Novo ETS combina descarbonização, política industrial e segurança energética
Entre as mudanças mais relevantes está a extensão do EU ETS para além de 2040, acompanhada do ajuste gradual do teto de emissões para atender às novas metas climáticas. A proposta mantém a emissão controlada de licenças de carbono, preserva a alocação gratuita para setores industriais estratégicos após 2030 e condiciona parte desse benefício à realização de investimentos em projetos de descarbonização dentro da própria Europa. Paralelamente, prevê a criação de um Banco Europeu de Descarbonização Industrial, com recursos estimados em € 100 bilhões, destinados ao financiamento de projetos de eletrificação, produção de hidrogênio de baixo carbono, captura, utilização e armazenamento de carbono (CCUS) e processos industriais de menor intensidade de emissões. O pacote também amplia os recursos do Fundo de Inovação para acelerar o desenvolvimento de tecnologias limpas e fortalecer a liderança tecnológica europeia.
A proposta introduz ainda mecanismos inéditos para aumentar a eficiência econômica do mercado de carbono. Entre eles estão a incorporação de remoções permanentes de carbono — como BioCCS e captura direta de CO₂ da atmosfera com armazenamento geológico —, a possibilidade futura de utilização limitada de créditos internacionais de alta integridade após 2036, a revisão da Reserva de Estabilidade de Mercado (MSR) para reduzir oscilações excessivas nos preços do carbono e a ampliação da cobertura regulatória para os setores marítimo, de aviação internacional e de incineração de resíduos urbanos.

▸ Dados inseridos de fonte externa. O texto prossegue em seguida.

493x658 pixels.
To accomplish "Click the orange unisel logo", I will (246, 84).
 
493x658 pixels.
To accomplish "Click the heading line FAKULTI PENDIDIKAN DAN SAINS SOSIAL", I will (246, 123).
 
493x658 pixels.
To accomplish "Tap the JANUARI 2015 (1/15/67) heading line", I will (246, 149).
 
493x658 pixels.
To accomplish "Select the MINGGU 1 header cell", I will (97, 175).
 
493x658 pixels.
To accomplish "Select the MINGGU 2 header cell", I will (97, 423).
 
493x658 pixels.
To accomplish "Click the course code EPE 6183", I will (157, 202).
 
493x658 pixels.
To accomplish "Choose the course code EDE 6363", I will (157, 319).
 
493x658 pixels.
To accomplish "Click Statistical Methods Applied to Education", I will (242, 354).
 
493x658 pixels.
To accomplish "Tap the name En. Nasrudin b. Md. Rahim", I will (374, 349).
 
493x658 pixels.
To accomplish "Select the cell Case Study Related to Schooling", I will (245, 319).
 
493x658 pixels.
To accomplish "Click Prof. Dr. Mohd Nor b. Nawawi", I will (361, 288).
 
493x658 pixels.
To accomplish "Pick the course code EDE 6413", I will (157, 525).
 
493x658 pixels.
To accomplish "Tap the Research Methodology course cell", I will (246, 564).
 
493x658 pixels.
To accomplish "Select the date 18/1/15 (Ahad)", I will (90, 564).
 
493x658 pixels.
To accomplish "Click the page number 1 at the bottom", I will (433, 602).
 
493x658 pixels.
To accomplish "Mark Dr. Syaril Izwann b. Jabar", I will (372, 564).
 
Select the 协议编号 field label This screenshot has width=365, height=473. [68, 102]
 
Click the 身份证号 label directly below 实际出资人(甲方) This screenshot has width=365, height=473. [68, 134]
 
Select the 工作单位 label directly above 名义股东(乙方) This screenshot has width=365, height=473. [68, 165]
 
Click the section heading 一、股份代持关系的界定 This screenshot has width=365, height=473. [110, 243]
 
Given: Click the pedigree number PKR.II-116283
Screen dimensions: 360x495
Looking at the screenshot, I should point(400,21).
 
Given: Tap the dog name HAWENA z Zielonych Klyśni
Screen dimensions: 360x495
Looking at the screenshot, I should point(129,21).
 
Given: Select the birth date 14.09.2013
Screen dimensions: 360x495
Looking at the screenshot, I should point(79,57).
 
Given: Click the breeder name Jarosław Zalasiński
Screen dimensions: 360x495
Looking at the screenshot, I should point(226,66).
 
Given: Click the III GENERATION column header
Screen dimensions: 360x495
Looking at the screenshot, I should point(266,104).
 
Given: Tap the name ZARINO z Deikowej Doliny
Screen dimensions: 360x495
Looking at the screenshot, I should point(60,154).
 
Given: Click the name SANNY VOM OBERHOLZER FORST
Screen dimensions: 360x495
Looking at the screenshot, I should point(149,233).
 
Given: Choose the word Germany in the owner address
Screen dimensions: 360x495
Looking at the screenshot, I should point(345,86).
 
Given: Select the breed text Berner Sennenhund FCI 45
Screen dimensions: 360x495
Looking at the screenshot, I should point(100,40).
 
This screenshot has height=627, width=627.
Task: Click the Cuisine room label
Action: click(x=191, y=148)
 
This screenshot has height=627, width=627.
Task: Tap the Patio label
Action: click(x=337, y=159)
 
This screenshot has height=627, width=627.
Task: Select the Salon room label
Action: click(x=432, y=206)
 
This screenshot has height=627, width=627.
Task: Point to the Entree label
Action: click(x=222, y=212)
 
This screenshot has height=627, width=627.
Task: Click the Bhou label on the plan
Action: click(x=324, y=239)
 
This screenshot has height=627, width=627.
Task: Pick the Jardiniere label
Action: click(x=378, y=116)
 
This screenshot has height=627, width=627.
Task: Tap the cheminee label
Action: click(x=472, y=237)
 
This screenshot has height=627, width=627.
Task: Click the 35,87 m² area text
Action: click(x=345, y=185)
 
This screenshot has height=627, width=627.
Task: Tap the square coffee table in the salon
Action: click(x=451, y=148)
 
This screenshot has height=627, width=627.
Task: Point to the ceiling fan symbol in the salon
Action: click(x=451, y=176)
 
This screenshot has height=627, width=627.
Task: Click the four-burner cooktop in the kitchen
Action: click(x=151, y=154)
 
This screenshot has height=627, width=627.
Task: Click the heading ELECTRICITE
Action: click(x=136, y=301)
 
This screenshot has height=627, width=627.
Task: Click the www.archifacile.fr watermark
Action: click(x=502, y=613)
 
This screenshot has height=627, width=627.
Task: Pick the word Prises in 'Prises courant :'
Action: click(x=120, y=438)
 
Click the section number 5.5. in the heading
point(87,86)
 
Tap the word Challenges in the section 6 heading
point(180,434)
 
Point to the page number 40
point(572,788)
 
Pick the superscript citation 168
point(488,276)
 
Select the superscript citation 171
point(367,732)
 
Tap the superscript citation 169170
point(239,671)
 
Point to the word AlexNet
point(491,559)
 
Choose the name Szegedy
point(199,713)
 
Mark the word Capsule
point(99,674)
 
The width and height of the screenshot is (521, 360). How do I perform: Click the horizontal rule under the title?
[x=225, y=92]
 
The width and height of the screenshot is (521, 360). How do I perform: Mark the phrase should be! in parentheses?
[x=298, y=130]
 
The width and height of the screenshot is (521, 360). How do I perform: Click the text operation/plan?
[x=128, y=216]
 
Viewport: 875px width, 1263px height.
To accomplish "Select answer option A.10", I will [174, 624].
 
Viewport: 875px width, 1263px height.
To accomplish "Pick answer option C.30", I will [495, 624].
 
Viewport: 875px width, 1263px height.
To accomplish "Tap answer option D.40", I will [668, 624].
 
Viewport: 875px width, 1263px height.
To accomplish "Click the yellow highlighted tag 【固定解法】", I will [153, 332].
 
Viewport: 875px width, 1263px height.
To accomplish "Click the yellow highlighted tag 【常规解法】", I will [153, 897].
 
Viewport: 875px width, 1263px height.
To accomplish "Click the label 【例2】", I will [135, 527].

O conjunto de medidas evidencia uma mudança de enfoque: além da redução de emissões, o ETS passa a ser utilizado como instrumento de política industrial, segurança energética e competitividade global. Em diversos aspectos, essa evolução aproxima a estratégia europeia de princípios que vêm sendo defendidos pelo Brasil, especialmente a busca por neutralidade tecnológica, valorização de diferentes rotas de descarbonização, fortalecimento da indústria nacional e utilização de instrumentos econômicos para promover uma transição energética eficiente, resiliente e orientada ao desenvolvimento sustentável.